Isabel, heredera de las coronas de Castilla y de León, ya no era simplemente la hermana de Alfonso, el rey-usurpador; ahora eran muchos los que pedían su mano en matrimonio.
A España llegaron embajadores de Inglaterra en busca de una
novia para Ricardo de Gloucester, hermano del rey Eduardo IV, que también, antes de casarse con Elizabeth Grey, había pensado en Isabel como posible reina. Isabel sería muy adecuada para Ricardo.
-Vaya, con ese matrimonio sería posible que algún día fuerais reina de Inglaterra -comentó Beatriz.
-Pero, ¿cómo podría servir a Castilla, siendo reina de Inglaterra? -objetó Isabel.
También había un pretendiente de Francia, el duque de Guiana, hermano de Luis XI, que ocupaba el primer lugar en la línea de sucesión del trono de Francia.
-Seríais reina de Francia -señalaba Beatriz, pero Isabel se limitaba a negar con la cabeza, sonriendo.
-¿Todavía pensáis en Fernando?
-Siempre me he considerado comprometida con Fernando.
-Os habéis hecho una imagen de él -decíale con ansiedad Beatriz-. ¿Y si fuera falsa?
-No creo que pueda serlo.
-Pero, princesa, ¿cómo podéis estar segura? ¡Son tantas las decepciones de la vida!
-Escuchadme, Beatriz -decía fervorosamente Isabel-. Para mí, no hay otro matrimonio que el matrimonio con Fernando.
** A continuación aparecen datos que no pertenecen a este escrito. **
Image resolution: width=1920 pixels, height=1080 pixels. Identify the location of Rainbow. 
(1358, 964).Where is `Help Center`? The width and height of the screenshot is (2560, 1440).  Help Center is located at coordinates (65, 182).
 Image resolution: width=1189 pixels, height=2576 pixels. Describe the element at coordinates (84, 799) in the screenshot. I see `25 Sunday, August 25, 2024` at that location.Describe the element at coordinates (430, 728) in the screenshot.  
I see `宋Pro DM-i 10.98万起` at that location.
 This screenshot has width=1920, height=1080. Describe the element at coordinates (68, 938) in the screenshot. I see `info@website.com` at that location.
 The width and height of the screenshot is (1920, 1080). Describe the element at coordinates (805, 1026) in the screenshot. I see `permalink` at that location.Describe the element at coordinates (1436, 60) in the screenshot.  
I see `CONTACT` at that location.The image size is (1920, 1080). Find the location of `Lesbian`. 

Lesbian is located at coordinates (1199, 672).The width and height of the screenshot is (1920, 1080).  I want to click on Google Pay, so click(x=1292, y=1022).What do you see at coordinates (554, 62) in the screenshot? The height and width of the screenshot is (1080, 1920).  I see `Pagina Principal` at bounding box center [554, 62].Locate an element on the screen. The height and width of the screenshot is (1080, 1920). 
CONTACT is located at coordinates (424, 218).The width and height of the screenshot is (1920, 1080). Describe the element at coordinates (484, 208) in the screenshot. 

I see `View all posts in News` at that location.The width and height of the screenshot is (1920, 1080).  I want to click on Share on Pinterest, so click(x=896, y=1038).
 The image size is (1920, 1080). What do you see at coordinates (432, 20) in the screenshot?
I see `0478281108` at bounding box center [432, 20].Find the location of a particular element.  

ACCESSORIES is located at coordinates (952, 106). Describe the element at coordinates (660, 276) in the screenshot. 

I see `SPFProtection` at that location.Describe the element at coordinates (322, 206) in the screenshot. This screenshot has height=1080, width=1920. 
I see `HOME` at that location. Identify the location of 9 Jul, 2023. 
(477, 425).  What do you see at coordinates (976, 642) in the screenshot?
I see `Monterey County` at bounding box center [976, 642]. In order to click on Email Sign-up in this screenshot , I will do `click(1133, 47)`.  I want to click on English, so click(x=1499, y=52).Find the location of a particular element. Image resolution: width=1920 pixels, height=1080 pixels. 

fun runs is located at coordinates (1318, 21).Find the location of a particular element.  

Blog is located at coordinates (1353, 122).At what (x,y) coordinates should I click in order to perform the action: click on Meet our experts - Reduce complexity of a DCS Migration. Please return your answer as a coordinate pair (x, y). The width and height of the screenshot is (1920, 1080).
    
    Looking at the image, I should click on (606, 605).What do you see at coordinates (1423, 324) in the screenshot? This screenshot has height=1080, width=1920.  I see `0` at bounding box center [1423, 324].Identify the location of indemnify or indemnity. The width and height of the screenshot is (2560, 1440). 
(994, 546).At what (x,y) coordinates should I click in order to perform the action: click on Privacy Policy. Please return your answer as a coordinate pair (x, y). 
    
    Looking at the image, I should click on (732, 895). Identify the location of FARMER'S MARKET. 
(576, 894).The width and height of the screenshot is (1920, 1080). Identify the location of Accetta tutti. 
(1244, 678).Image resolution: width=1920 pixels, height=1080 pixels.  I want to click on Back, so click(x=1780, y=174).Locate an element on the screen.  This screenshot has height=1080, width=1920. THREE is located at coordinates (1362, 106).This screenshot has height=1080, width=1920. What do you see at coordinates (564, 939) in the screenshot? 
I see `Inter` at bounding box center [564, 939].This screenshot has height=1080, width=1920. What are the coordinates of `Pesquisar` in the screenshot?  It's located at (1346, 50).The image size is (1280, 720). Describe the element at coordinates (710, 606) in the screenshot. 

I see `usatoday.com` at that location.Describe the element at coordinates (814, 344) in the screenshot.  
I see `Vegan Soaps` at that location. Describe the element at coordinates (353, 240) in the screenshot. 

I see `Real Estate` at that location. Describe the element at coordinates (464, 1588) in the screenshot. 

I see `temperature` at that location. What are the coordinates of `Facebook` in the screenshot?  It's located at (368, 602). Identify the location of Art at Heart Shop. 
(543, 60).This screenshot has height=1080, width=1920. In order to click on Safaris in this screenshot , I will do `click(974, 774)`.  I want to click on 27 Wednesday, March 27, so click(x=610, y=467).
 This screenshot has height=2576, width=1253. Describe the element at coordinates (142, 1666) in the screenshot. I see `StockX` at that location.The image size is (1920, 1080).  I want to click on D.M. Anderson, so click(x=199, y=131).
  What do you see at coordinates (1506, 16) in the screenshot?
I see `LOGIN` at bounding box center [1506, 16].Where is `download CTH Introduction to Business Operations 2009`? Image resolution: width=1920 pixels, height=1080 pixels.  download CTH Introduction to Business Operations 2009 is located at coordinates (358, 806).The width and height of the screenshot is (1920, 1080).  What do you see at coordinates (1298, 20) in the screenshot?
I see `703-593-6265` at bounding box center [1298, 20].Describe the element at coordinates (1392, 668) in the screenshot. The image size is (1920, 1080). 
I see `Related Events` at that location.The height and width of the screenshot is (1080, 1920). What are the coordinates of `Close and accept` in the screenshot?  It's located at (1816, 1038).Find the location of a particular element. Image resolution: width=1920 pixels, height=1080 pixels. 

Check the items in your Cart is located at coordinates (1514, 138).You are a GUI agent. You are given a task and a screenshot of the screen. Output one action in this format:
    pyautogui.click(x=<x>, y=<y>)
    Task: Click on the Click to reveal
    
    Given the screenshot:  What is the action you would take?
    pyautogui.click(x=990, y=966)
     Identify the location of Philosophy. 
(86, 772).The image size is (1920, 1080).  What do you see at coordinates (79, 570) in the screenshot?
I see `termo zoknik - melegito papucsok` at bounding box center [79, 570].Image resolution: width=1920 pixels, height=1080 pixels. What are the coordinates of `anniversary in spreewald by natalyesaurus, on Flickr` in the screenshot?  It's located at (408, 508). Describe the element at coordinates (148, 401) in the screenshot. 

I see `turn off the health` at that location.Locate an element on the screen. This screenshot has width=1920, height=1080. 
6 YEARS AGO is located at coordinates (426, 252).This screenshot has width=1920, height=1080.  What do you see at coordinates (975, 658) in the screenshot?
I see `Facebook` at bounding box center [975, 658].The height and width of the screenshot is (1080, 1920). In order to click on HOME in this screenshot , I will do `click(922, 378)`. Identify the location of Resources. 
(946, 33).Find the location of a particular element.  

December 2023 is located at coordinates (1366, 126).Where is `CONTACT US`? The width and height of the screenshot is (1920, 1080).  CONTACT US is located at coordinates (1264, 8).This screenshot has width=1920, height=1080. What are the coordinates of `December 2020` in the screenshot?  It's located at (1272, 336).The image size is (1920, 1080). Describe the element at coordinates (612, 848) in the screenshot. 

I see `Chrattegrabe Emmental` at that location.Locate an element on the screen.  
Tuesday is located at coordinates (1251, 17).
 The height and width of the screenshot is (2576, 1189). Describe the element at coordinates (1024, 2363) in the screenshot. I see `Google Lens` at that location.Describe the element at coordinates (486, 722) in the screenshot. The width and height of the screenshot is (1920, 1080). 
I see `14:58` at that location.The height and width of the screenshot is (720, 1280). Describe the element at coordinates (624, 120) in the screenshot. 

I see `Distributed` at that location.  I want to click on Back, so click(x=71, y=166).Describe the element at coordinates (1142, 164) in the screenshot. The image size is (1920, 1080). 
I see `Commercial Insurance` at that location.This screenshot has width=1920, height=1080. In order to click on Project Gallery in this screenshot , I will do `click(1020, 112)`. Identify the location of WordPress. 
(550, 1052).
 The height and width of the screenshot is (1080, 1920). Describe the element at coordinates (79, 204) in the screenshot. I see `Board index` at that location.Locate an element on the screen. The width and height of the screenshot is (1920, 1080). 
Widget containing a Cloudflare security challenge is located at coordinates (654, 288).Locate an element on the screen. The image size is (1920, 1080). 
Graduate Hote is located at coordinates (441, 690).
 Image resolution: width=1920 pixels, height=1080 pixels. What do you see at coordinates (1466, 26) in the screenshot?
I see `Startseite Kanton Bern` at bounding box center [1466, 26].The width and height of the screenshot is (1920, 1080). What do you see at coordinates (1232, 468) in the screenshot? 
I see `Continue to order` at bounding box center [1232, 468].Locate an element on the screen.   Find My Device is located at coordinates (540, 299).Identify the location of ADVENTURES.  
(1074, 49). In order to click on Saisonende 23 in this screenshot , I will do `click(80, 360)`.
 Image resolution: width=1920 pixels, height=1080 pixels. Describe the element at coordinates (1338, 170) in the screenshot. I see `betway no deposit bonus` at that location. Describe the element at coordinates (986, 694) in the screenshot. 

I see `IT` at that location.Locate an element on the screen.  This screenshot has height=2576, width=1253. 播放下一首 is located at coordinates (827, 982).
Mediante él uniremos Castilla y Aragón; ¿no comprendéis lo que significará eso para España? A veces, creo que es parte de un gran designio... de un designio divino. Ya veis de qué manera van desapareciendo todos los obstáculos que se interponen entre Fernando y el trono de Aragón. Y parecería que lo mismo sucede con mi camino hacia el trono de Castilla. ¿Es posible que sea simplemente coincidencia? No puedo creerlo.